'''
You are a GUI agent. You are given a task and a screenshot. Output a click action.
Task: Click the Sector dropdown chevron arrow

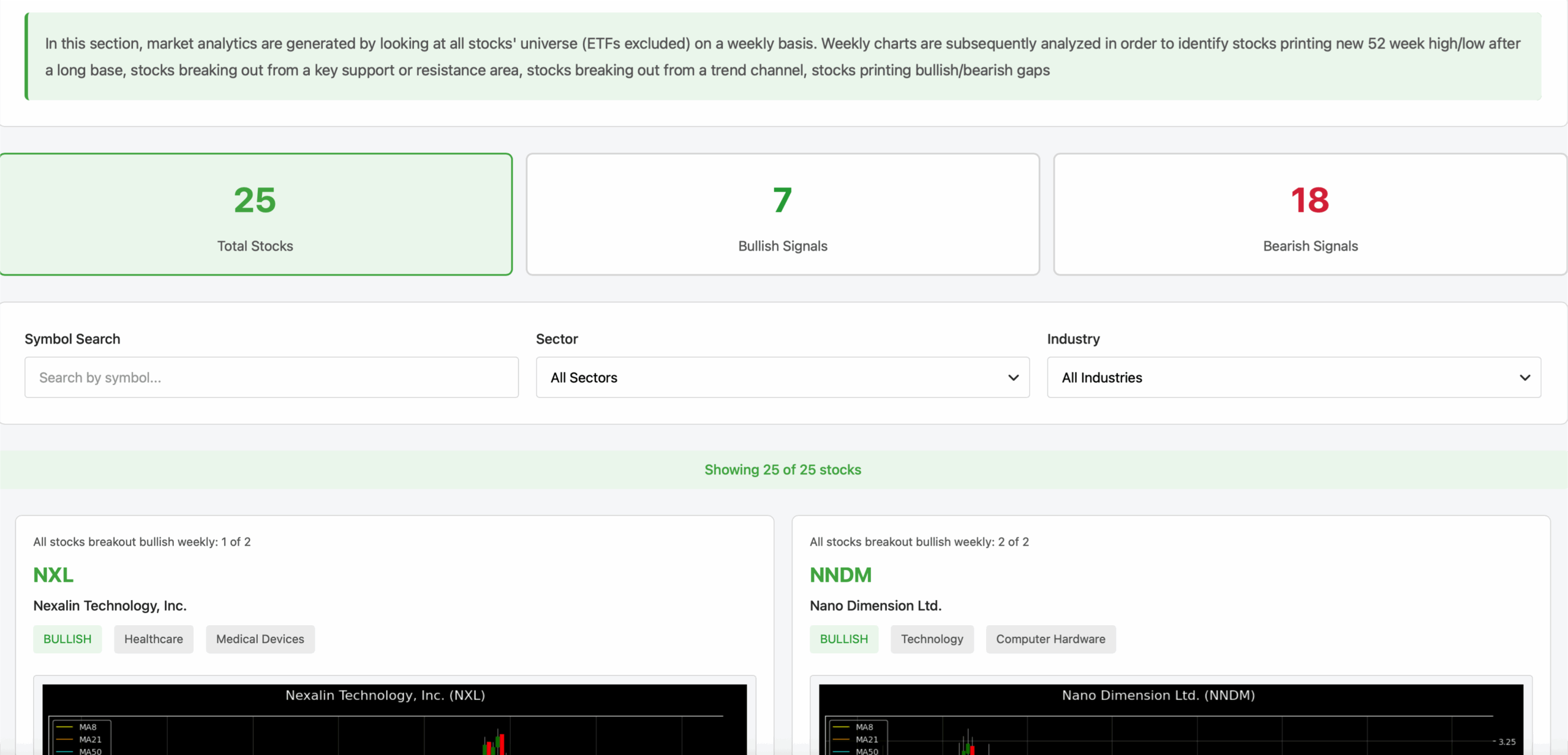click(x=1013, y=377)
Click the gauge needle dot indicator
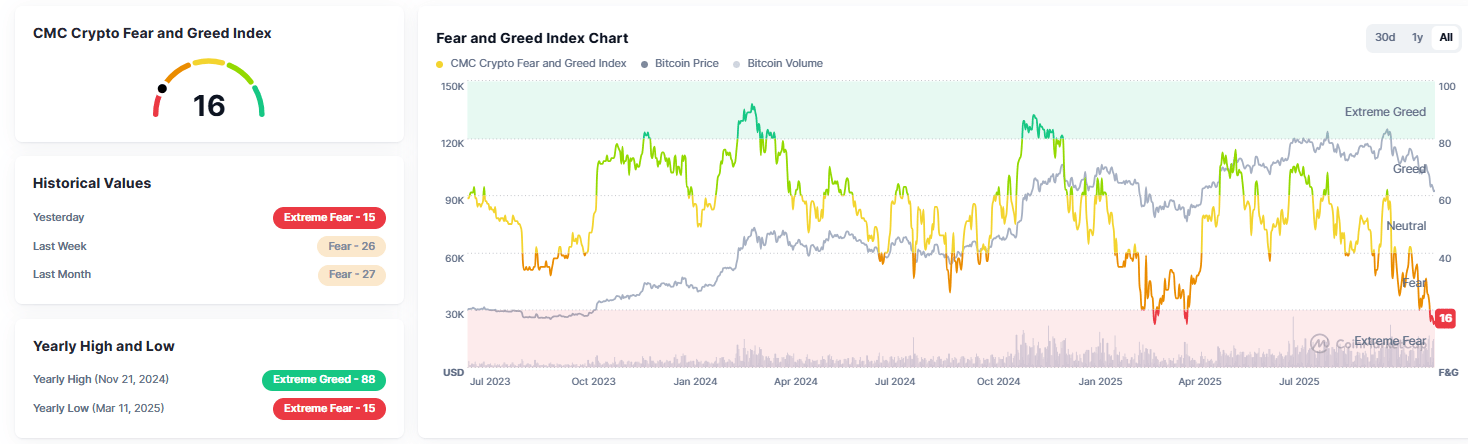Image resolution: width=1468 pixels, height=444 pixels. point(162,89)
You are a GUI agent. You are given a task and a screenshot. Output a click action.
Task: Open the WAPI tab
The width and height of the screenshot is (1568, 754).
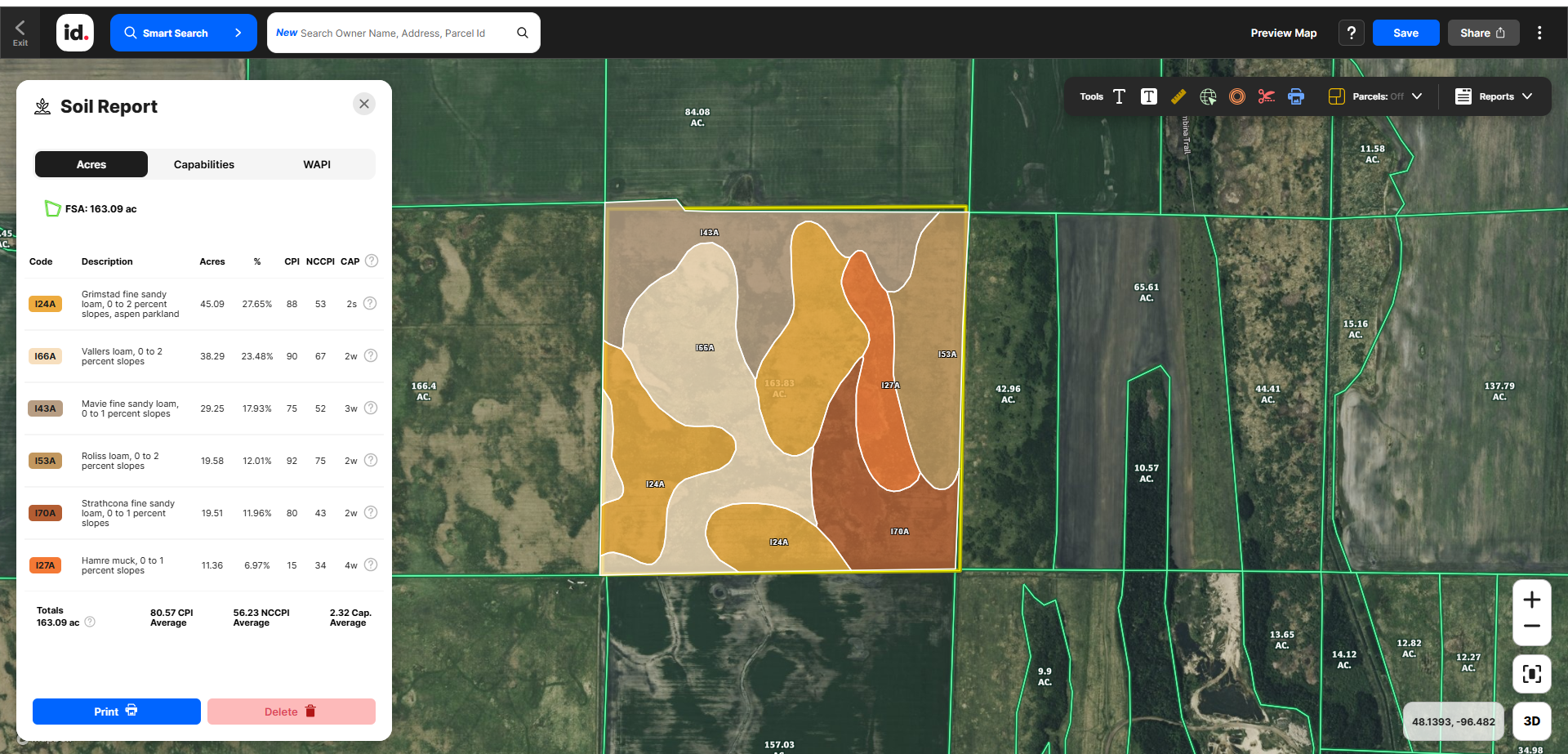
'''
YOUR INSTRUCTIONS: Turn the lines above into a JSON list of strings with one string per line, skipping blank lines. Leave out the pictures.

REPLY:
[
  "You are a GUI agent. You are given a task and a screenshot. Output a click action.",
  "Task: Click the Sector dropdown chevron arrow",
  "click(x=1013, y=377)",
  "Click the gauge needle dot indicator",
  "Image resolution: width=1468 pixels, height=444 pixels. point(162,89)",
  "You are a GUI agent. You are given a task and a screenshot. Output a click action.",
  "Task: Open the WAPI tab",
  "The width and height of the screenshot is (1568, 754)."
]